![]() | my family is smaller than angelina’s |
So. Apparently I’m hip. Even more surprising: it has something to do with Angelina Jolie. (See headline at that link.)
Here’s a secret: I don’t think I have that many kids. I mean, yes, I’m busy. Yes, people notice our family out in the world. But seriously, four? Four is a lot? I have more fingers than that on one hand! I think you need at least five or six to really be a big family.
But according to census data (okay, according to Meagan Francis, who references census data in the article linked above), only about ten percent of women in the US have four or more kids. Huh. I always knew I was above average.
What do you think? How many kids makes for a big family?








There are days when my 3 kids seem like a big family — when they all need individual attention at the same time. Then there are days where they’re off entertaining themselves, and I have a minute to sit down and read. Then I feel like we have a tiny family!
I would have said the same thing before I had four kids–but as soon as I got pregnant with #4 people started treating me like I was insane. And I noticed that things that had been easy once (finding a table at a restaurant, getting a hotel room, etc) were suddenly a lot harder. Even many SUVs only fit four people comfortably. The world really is set up around families with two kids! Even my news that I was pregnant with #3 raised some eyebrows. There was a feeling of “But why would you want to do THAT?”
I think some of it is regional. When I was researching my book I heard from lots of people who said “I only have three kids, but almost everybody else I know is stopping at one.” Then there were people who were saying “I have five kids, but in my church/community that’s just average.” Probably family culture has a lot to do with the perception, too–nobody in my family thinks 4 is a lot of kids, but there are five of us, three of us already have four kids and I’m working on a fifth. So obviously bigger families are normal to us…but four kids definitely isn’t normal to most of the people I meet! Which I guess is reflected by the fact that the US still has a less-than-2-kids-per-woman fertility rate.
(thanks for linking to the op-ed, by the way!)
I would say that anything more than what parents can handle emotionally and/or financially is too big. I only have one, but as a single parent, there have been times it’s been almost too much. Mind you, I don’t mean perfect parenting all the time, but I do believe people have limits and wise parents recognize them. The height of folly is when people who already have children go to extremes to have even more – like the recent case with the octuplets.

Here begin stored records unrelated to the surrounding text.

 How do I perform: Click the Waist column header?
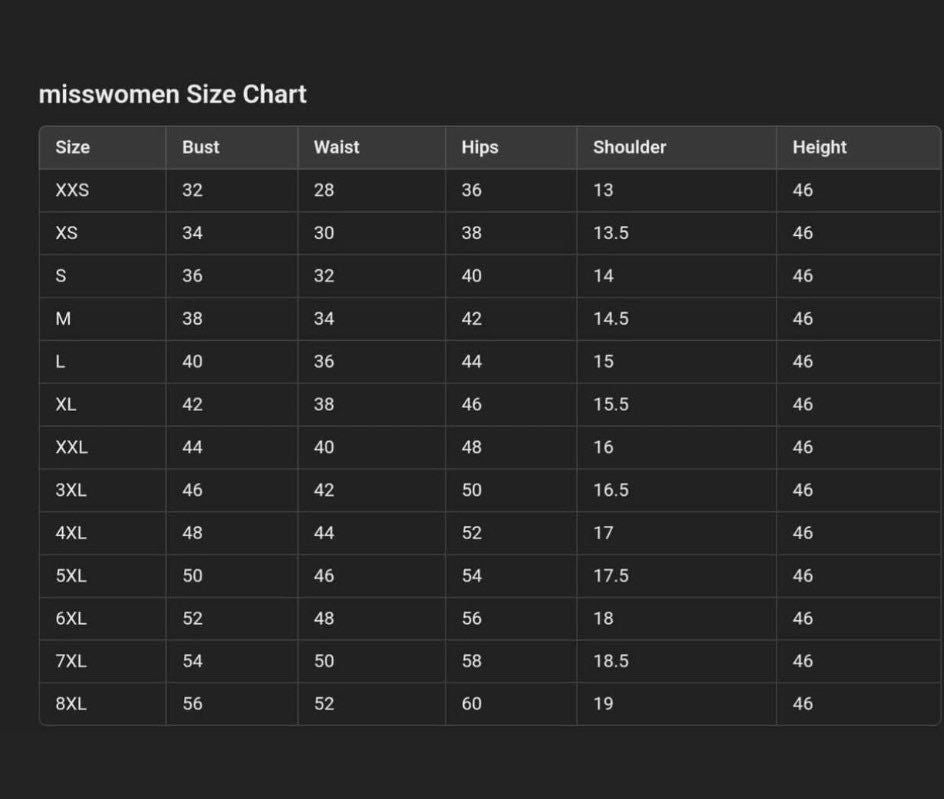(x=336, y=147)
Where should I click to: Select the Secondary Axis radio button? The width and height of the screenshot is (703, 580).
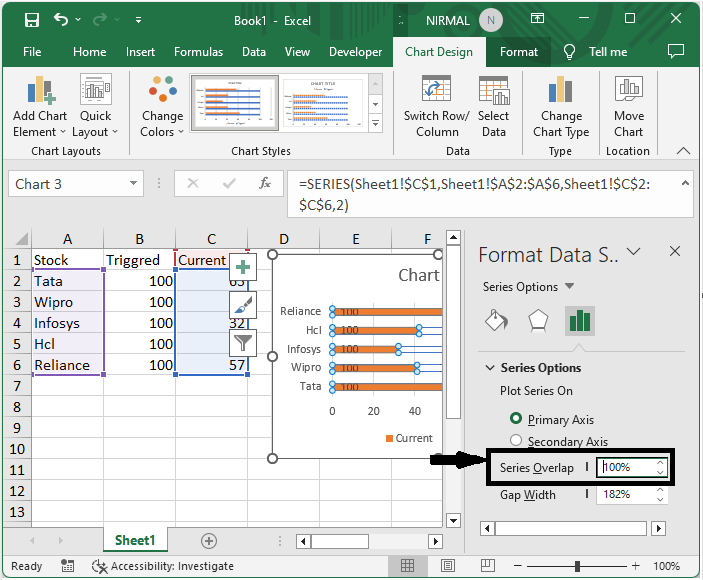click(517, 441)
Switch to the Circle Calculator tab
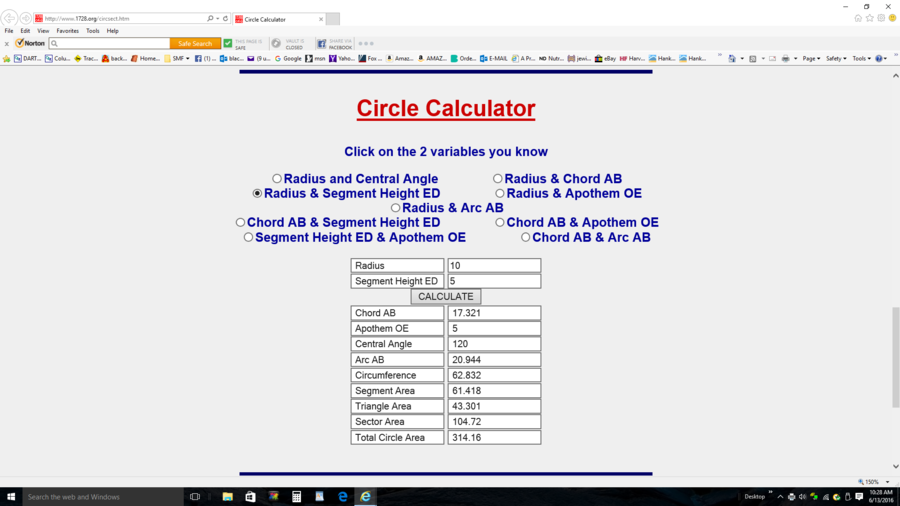This screenshot has height=506, width=900. click(x=276, y=19)
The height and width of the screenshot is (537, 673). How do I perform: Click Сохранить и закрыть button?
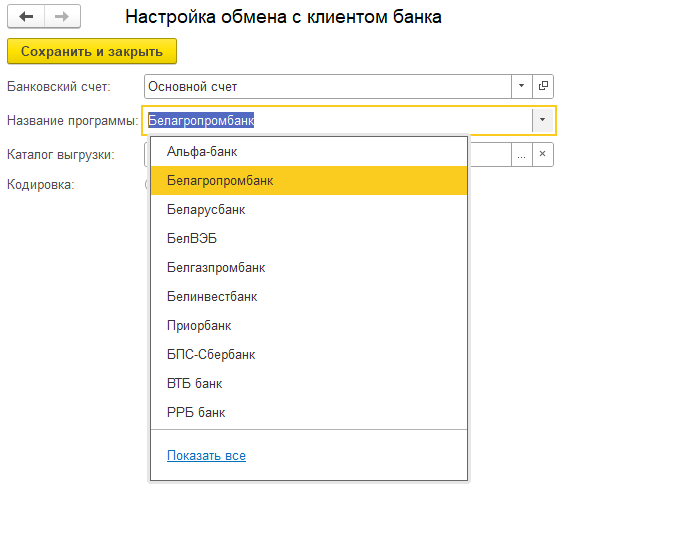coord(92,52)
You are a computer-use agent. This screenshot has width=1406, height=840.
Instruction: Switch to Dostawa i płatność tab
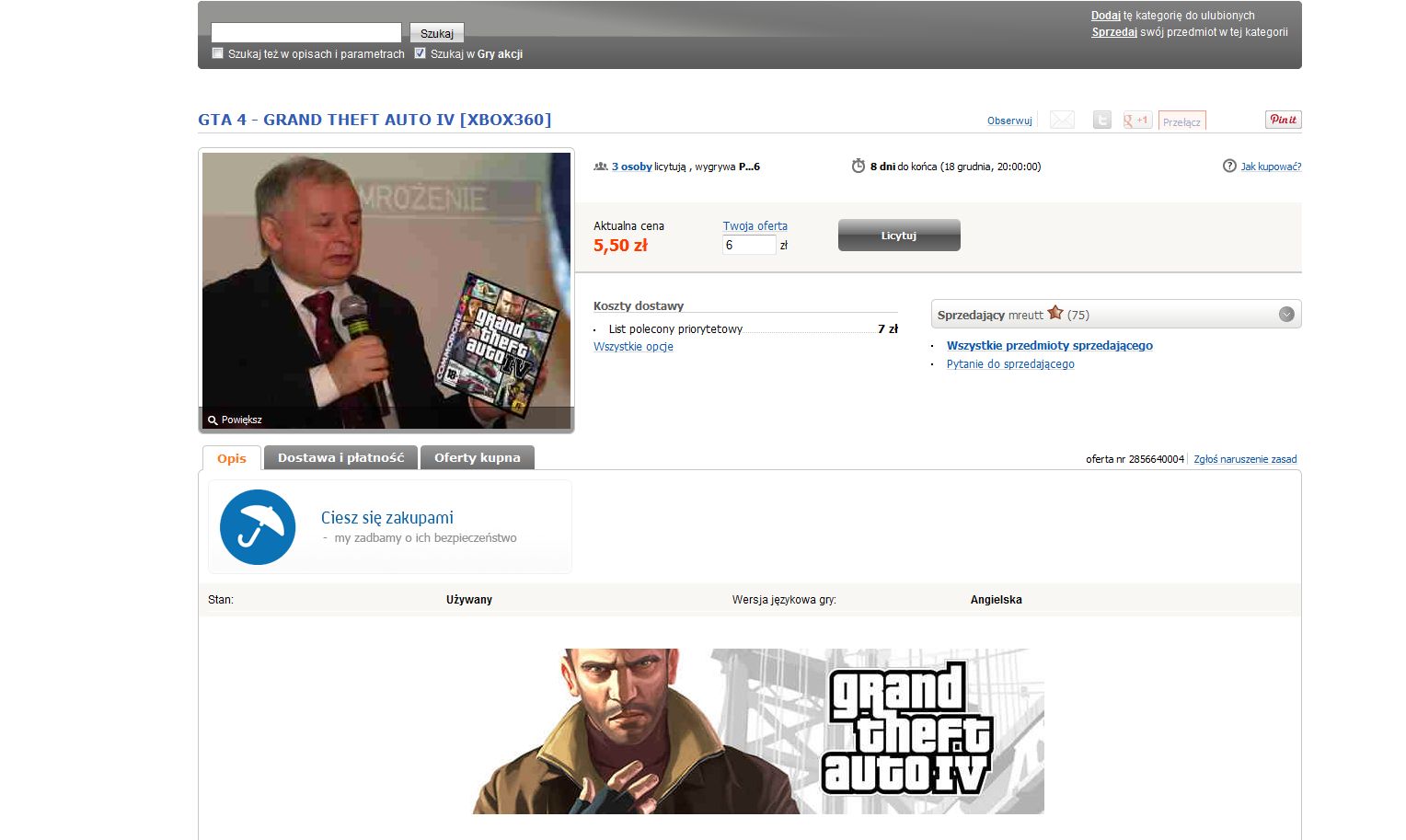tap(340, 458)
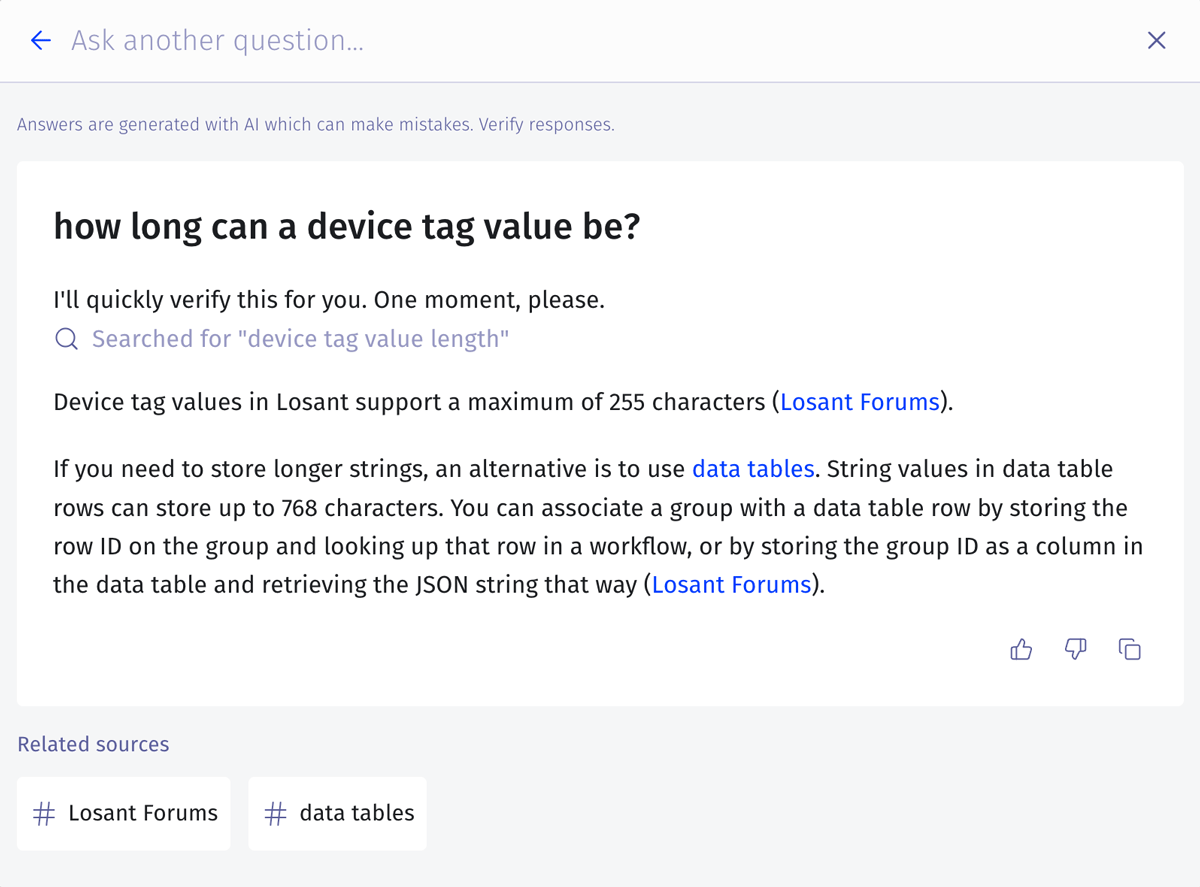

I think the family unit should be respected for how strong it is, without classification of bigness or smallness. As Annie pointed out, it’s largely dependent on what the parents can handle.
But you still want a number? Oh well. How about five? Five kids. Because then you and DH really don’t have a hand for one of them. Unless you have extra hands hiding around somewhere, which might explain a whole lot…
No extra hands, but I do have a sling!
We started getting the “Are they ALL yours?” comment when we had just 3, and we know very few families with more than 2. Dane and I both come from families of at least 4 sibs, though none of our sibs thus far have more than 2 kids… still, I don’t know, I don’t think we feel like a big family at present.
We wanted to have three kids, but God had other plans for us (and for how we were even going to have two). I still think about that a lot. But I’m too old to start with another baby. I think working full time makes it harder.
That said, I grew up with quadruplet cousins and that family was TOO BIG. Part of it may have been that they were all the same age (big sis was only two years older). But everybody needed attention or SOMETHING at the same time! It was crazy. Babysitting them while their mom went on vacation once a year was enough to make us steer WAY CLEAR of any fertility treatments that could have resulted in multiple births!!
Kudos to all of you who are making it a priority to parent happy, healthy kids. If that’s the focus, I don’t think there’s any magic number.
Quadruplets! The very idea terrifies me.
I don’t think bigger is better (of course!), and I don’t think there’s ever a “right” number of kids (again, of course!). I just wondered whether my idea of “big” was the same as everybody else’s.
I agree that it has to do with a) what you’re used to and b) what a parent can manage. I am an only child, and my parents were ill-equipped to parent, so two children sounds like a lot to me! But our family is young yet, who knows how our ideas will change?
As a one-child mum, but one of three siblings, I’d go with the above mentioned “when you still have enough hands for all” i.e. 4 kids is enough. But again, that is highly individual – I know I couldn’t handle more than two (God knows I’m having trouble keeping my family together with only one child) but then again other people I know have 5 and they are happy as sunshine.
I don’t know what’s big really. We have 3 and DH is done done done while I would happily have 1 or 2 more easily. I guess 5 kids seems “big,” but not too big IMO. I come from a family of 4 kids and that seems totally normal, not big at all.
I constantly get the “wow, you have your hands full” comment when out alone with my 3 (baby is always in a carrier). I just smile and tell them that my heart is too or that they sure are, but in a very good way.
I have three and people seem to think that’s too much.
My husband is the youngest of 10, I consider that a lot of kids there. I think three, four, maybe even five are manageable.
Ok, if I were younger, I’d have five. I would still have four now (at 42) in a heartbeat. The age spread I’ve got going is good – 10, 7, 1…I could throw in another in there and be ok.